Four months after the explosion and subsequent investigation that sourced the anomaly to buckling in the rocket’s fuel tank, SpaceX returned to flight from Vandenberg Air Force base in California with the successful launch and delivery of 10 Iridium communication satellites. SpaceX‘s much-anticipated comeback included the landing of the Falcon 9’s booster on its west coast-based autonomous drone ship, the Just Read The Instructions.
Since the end of 2015, SpaceX has been regularly attempting to safely bring back its Falcon 9 boosters and have done so five times on its sea-based drone ships and twice on ground at Landing Zone 1 at Cape Canaveral. According to CEO Elon Musk, SpaceX’s first launch from LC-39A will be of one of the firm’s final expendable Falcon 9 rockets and will not include an attempt to return it back home.
The launch of the Echostar 23 will require plenty of fuel due to its far-off destination: around 22,000 miles above Earth’s surface, in geostationary transfer orbit. The launch will require an enormous amount of thrust to reach that orbit and there simply won’t be enough propellent remaining to navigate the booster back to Earth. SpaceX is currently working on another version of the Falcon 9 that will promote reusability and solve this issue.
“Block 5 is the final upgrade of the Falcon architecture. Significantly improves performance & ease of reusability,” said Elon Musk in a tweet. “Flies end of year.”
Reusability is key to the long-term goals of SpaceX and CEO Elon Musk claims that bringing home rockets to live another day is the key to making humanity a multiplanetary species. Musk revealed the company’s plans to begin that arduous journey by introducing the Interplanetary Transport System in Guadalajara, Mexico last summer which will eventually carry up to 100 settlers to Mars. SpaceX envisions those first missions, which are over a decade away, being launched from LC-39A at Kennedy Space Center.

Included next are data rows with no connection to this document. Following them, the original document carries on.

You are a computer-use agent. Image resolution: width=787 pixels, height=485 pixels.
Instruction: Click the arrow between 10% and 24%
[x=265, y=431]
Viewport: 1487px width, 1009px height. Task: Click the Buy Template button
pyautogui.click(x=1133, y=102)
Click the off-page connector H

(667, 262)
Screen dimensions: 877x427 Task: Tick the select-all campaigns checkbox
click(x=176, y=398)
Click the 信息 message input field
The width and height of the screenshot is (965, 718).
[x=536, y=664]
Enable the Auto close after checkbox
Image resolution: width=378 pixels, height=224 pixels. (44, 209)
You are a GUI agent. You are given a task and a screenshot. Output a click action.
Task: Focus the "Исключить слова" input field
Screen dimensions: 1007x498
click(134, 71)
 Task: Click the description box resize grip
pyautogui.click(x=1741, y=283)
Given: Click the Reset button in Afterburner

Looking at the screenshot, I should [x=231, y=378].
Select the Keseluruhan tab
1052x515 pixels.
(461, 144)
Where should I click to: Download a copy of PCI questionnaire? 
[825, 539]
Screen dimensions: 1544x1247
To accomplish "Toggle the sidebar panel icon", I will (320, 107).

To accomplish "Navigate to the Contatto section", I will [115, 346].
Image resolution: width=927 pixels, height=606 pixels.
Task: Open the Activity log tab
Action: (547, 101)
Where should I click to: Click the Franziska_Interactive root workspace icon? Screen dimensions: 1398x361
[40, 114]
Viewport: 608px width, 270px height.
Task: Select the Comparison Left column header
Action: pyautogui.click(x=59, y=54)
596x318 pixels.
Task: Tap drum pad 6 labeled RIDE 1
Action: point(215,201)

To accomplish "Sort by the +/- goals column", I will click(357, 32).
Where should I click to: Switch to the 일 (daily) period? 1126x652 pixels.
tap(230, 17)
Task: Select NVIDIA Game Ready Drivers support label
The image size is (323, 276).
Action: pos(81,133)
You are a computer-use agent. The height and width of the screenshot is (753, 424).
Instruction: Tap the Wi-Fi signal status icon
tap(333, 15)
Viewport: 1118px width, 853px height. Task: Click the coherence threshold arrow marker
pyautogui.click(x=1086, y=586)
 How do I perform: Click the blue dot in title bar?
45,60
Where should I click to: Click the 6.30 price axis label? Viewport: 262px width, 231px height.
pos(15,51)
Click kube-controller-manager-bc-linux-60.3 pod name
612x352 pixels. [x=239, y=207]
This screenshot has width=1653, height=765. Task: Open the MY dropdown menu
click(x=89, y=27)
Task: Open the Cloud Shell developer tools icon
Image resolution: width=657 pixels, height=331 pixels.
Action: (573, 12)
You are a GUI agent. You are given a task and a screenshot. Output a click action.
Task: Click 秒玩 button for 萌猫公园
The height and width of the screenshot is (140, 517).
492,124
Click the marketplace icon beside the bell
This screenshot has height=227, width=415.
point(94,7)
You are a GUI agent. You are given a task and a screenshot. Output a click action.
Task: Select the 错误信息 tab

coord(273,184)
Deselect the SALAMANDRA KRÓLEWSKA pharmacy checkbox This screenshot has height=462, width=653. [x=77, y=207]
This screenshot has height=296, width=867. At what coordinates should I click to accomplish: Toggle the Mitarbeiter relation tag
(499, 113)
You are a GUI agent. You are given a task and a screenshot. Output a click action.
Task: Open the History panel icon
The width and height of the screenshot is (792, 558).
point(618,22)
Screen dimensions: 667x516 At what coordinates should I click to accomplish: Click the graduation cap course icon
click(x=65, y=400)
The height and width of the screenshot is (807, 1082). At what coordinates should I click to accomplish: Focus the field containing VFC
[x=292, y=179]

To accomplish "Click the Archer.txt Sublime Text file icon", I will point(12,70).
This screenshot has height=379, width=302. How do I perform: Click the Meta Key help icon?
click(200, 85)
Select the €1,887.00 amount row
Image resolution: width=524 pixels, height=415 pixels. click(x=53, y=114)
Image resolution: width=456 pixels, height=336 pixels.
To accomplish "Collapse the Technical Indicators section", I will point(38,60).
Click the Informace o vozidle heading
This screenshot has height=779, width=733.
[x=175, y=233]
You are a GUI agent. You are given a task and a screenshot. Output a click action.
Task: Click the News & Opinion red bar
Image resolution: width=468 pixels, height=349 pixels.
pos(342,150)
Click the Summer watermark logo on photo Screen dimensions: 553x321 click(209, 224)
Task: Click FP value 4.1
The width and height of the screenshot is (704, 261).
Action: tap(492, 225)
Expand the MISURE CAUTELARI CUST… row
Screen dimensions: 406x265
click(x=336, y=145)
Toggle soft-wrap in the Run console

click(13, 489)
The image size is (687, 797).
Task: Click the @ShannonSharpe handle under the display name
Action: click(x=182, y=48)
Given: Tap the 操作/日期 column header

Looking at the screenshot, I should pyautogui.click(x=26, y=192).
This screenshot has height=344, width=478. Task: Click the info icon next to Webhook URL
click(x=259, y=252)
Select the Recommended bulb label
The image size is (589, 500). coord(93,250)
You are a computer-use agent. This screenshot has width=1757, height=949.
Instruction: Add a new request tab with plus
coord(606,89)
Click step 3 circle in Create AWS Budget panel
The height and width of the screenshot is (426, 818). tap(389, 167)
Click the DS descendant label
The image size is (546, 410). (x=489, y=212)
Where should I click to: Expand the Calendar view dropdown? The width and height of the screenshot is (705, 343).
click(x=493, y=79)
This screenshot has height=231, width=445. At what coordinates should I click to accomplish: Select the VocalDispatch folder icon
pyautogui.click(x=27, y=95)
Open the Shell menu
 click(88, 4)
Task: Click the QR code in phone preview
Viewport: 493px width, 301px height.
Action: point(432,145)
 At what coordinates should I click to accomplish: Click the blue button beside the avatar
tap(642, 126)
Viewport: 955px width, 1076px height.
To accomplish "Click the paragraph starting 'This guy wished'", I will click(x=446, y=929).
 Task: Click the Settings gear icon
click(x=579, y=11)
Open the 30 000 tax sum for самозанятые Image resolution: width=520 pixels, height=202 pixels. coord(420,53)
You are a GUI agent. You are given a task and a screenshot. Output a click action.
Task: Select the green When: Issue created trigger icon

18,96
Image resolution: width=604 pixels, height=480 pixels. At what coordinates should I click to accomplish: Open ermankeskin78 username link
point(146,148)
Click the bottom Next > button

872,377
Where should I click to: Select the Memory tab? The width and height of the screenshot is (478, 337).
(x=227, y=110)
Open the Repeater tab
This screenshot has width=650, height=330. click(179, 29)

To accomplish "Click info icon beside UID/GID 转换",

SpaceX has already tested a powerful engine (dubbed “Raptor”) that will propel the Interplanetary Transport System and have conducted pressure tests of the enormous spaceship’s fuel tank. The next step will be for the company to establish a regular cargo route with the Red Planet using its upcoming heavy-lift rocket, the Falcon Heavy. Musk describes the triple-booster rocket as the “most powerful” launch vehicle by an “order of two” that will be in operation upon its debut, and the company has told the Observer that they intend to return all three boosters following its missions.
SpaceX has conceptualized the “Red Dragon” missions that include sending a variant of the company’s Dragon capsule to Mars beginning in 2018. A SpaceX spokesperson told the Observer that the Falcon Heavy will see its maiden voyage launched from LC-39A during the first half of 2017.